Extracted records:

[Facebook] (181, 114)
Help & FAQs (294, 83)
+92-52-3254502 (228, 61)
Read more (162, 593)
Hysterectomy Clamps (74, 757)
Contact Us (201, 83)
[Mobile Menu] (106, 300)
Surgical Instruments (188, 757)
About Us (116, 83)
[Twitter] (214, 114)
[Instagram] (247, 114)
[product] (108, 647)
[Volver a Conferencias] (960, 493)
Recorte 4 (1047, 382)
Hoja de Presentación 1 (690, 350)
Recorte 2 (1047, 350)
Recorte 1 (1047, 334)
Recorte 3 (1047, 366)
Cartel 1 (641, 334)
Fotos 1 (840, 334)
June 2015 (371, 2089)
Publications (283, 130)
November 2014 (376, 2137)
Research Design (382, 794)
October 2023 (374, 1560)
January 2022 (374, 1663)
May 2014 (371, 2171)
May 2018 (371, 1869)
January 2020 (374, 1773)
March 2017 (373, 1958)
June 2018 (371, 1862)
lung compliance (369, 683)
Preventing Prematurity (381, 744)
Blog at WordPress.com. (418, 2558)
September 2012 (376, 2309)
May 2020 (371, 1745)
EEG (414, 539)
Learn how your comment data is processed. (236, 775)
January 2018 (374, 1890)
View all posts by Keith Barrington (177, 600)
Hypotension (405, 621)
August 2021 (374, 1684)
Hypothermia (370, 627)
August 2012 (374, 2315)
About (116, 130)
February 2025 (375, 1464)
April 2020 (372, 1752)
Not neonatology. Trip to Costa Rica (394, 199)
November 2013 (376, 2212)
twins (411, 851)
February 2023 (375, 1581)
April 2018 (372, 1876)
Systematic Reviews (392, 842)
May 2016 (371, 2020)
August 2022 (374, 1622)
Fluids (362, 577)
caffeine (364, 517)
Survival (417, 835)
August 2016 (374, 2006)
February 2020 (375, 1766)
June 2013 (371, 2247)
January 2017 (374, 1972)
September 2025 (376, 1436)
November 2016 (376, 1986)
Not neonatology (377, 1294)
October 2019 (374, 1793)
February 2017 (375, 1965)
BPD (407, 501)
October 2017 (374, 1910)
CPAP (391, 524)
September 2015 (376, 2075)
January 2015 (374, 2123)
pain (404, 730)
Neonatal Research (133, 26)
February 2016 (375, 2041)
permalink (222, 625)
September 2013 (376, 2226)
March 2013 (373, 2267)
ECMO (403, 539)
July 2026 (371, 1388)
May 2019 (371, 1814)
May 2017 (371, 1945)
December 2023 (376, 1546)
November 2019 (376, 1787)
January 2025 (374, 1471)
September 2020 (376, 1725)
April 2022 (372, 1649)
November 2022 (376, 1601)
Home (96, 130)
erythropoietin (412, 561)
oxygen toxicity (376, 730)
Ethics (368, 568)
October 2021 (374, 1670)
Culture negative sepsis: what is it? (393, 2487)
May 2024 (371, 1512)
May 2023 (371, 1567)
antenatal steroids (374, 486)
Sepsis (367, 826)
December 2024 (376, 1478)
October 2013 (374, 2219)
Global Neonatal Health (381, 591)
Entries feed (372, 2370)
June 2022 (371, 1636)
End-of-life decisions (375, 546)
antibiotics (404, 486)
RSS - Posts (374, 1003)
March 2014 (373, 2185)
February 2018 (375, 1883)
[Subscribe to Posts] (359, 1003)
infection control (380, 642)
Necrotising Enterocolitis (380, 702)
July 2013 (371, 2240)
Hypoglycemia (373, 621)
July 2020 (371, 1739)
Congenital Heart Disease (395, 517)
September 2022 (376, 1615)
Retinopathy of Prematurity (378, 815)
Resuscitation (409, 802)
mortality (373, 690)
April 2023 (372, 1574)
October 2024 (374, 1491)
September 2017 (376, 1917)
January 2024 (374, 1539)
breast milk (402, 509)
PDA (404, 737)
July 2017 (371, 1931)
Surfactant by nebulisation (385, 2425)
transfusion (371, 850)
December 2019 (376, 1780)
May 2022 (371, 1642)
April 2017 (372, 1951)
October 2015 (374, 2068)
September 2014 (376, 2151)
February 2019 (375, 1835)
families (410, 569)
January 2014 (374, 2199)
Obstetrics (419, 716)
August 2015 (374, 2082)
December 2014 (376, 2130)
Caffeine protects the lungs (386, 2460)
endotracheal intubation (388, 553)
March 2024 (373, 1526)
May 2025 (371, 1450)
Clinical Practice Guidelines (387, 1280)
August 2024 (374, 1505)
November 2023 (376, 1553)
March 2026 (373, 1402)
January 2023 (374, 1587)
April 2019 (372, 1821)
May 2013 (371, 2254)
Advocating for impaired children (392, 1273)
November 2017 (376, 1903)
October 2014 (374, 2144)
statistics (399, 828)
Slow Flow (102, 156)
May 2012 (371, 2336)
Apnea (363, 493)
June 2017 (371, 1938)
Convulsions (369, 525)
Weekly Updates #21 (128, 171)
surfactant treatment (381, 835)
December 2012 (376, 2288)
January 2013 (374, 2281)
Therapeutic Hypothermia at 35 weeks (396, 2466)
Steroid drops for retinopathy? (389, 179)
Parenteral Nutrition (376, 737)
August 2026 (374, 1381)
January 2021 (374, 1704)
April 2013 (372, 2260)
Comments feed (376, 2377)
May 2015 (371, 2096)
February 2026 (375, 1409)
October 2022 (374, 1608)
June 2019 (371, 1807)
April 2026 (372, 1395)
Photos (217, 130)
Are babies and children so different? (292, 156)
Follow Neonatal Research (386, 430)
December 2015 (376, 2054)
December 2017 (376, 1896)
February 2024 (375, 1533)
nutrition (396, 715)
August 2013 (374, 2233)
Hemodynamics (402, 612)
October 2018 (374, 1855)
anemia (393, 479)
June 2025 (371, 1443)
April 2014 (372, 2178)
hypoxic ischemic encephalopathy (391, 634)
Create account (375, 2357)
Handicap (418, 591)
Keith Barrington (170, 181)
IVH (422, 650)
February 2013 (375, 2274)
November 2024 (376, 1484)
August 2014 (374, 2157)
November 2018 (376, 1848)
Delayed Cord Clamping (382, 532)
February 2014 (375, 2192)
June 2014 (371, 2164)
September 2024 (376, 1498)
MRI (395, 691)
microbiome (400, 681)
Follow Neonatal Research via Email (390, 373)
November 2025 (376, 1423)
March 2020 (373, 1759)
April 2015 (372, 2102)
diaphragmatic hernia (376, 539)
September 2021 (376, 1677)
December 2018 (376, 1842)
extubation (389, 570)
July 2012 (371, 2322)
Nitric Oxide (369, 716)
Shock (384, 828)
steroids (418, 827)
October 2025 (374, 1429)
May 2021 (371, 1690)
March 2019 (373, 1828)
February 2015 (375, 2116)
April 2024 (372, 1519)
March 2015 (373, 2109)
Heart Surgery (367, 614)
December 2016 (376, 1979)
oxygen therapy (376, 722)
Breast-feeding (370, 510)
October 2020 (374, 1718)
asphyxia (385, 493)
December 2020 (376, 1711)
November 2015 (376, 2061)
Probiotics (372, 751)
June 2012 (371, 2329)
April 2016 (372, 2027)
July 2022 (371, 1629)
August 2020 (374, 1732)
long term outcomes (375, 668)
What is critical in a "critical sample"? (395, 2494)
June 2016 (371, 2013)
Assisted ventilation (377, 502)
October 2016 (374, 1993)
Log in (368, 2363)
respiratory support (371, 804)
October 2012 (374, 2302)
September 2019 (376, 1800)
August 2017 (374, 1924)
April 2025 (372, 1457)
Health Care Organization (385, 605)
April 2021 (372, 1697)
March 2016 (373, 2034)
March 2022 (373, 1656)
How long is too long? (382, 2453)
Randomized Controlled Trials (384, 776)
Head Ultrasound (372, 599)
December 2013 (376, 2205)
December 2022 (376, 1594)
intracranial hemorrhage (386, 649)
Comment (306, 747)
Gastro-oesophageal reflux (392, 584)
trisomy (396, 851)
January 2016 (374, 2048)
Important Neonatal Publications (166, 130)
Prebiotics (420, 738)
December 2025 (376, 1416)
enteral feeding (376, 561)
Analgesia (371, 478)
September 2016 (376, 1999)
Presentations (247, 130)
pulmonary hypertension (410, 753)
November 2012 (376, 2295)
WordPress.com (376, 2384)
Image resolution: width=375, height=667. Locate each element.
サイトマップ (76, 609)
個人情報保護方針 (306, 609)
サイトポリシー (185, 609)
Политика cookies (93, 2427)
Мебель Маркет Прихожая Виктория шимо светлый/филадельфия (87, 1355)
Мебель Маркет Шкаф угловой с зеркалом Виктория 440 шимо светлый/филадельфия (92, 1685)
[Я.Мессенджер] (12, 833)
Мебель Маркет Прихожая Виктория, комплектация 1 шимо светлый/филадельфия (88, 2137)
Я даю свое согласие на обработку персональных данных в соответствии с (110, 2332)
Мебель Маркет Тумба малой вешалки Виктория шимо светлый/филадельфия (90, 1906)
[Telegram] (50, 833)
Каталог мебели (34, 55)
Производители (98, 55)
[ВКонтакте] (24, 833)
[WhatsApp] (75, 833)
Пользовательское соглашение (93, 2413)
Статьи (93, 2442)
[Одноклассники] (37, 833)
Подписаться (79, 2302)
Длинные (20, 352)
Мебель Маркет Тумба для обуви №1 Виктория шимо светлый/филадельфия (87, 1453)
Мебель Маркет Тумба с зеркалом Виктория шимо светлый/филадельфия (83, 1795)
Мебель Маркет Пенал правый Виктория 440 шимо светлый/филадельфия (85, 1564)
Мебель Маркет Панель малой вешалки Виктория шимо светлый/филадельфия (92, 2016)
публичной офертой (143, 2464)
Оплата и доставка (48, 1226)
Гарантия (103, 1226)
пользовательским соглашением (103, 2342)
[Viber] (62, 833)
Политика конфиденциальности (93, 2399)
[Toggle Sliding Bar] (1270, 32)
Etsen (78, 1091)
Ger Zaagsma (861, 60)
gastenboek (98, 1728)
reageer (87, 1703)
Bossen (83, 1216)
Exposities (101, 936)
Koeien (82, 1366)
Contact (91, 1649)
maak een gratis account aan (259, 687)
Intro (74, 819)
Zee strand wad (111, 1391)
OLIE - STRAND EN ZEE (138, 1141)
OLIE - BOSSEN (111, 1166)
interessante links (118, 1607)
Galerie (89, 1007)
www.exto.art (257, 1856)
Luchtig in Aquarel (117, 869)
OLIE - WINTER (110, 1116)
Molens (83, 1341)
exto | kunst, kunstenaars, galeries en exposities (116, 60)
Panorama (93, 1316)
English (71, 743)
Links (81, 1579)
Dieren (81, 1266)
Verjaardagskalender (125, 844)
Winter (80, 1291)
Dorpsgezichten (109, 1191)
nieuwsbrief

TASK REQUIREMENTS »
From the records above, copy every line that includes the word "March".

OUTPUT FOR THIS TASK »
March 2017 (373, 1958)
March 2013 (373, 2267)
March 2014 (373, 2185)
March 2024 (373, 1526)
March 2026 (373, 1402)
March 2020 (373, 1759)
March 2019 (373, 1828)
March 2015 (373, 2109)
March 2016 (373, 2034)
March 2022 (373, 1656)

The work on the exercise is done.